I don't see any reason why they would not work, assuming you put the bait where the fish are. Last year I caught a nice eye using a "gummy worm". Yes I do mean the chewy candy "gummy worm" It was a char./yellow worm..


----------



## misfit (Apr 5, 2004)

wayne,the candy man  
you give new meaning to the term "eye candy"


----------



## Grumpy (Apr 5, 2004)

Hey Rick. I was chewing on a few gummy worms myself. Thought they felt like a plastic bait, smelled sweet, figured why not give it a try! Took me about 10 min. before the eye hit it. Showed it to Joe Wolf and I'm not sure he believed me when I told him what it hit. Come to think of it, I have another batch ripening in the candy jar right now.

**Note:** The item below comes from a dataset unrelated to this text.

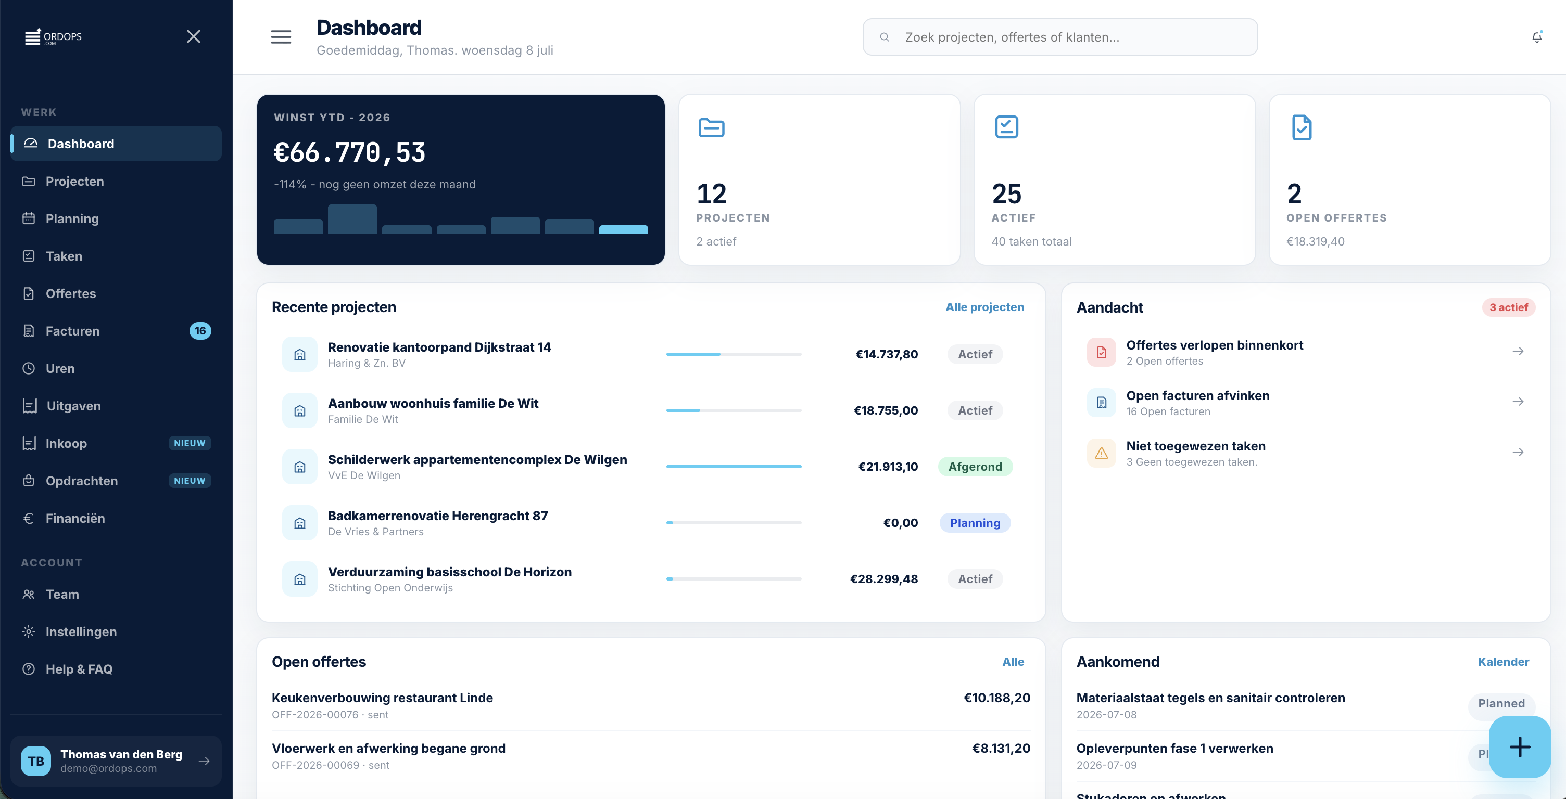Follow the arrow for Offertes verlopen binnenkort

May just take a few with me next time out!!


----------



## misfit (Apr 5, 2004)

i remember thatdeal.who'da thunk?  
i think i'll put those on the shopping list for the wife's next trip to krogers.don't know if she'll go for it tough,as she refuses to pay 5 bucks for a bag of shrimp to be fed to the catfish


----------



## Grumpy (Apr 5, 2004)

You need to work that shrimp program. Tell her to get a bag so you can have "Surf n Turf". Cook up a steak, two of the shrimp, save the rest for the cats.


----------



## misfit (Apr 5, 2004)

only problem with that,is she always buys cooked shrimp  
she does not understand the concept that you don't cook precooked,ready to eat shrimp   
damned hard headed hillbilly


----------



## Grumpy (Apr 5, 2004)

That's o.k. Leave those cooked shrimp out in the sun for awhile and they will get right in a hurry. Just be sure to wash your hands after you bait up..  I do mine with a little Purell. Started using Purell as a result of a comment my Dr. son-in-law made...


----------



## fishintiger (Apr 26, 2004)

Grumpy said:


> I don't see any reason why they would not work, assuming you put the bait where the fish are. Last year I caught a nice eye using a "gummy worm". Yes I do mean the chewy candy "gummy worm" It was a char./yellow worm..



Gummy worms?? I guess if the fishin's slow you could snack on them. They sure taste better than Canadian Night Crawlers. Do you think the sour ones would work better/worse than just plain gummy worms. I think I might have to try these too. Even if they don't work for the fish they will be mighty tasty for me.


----------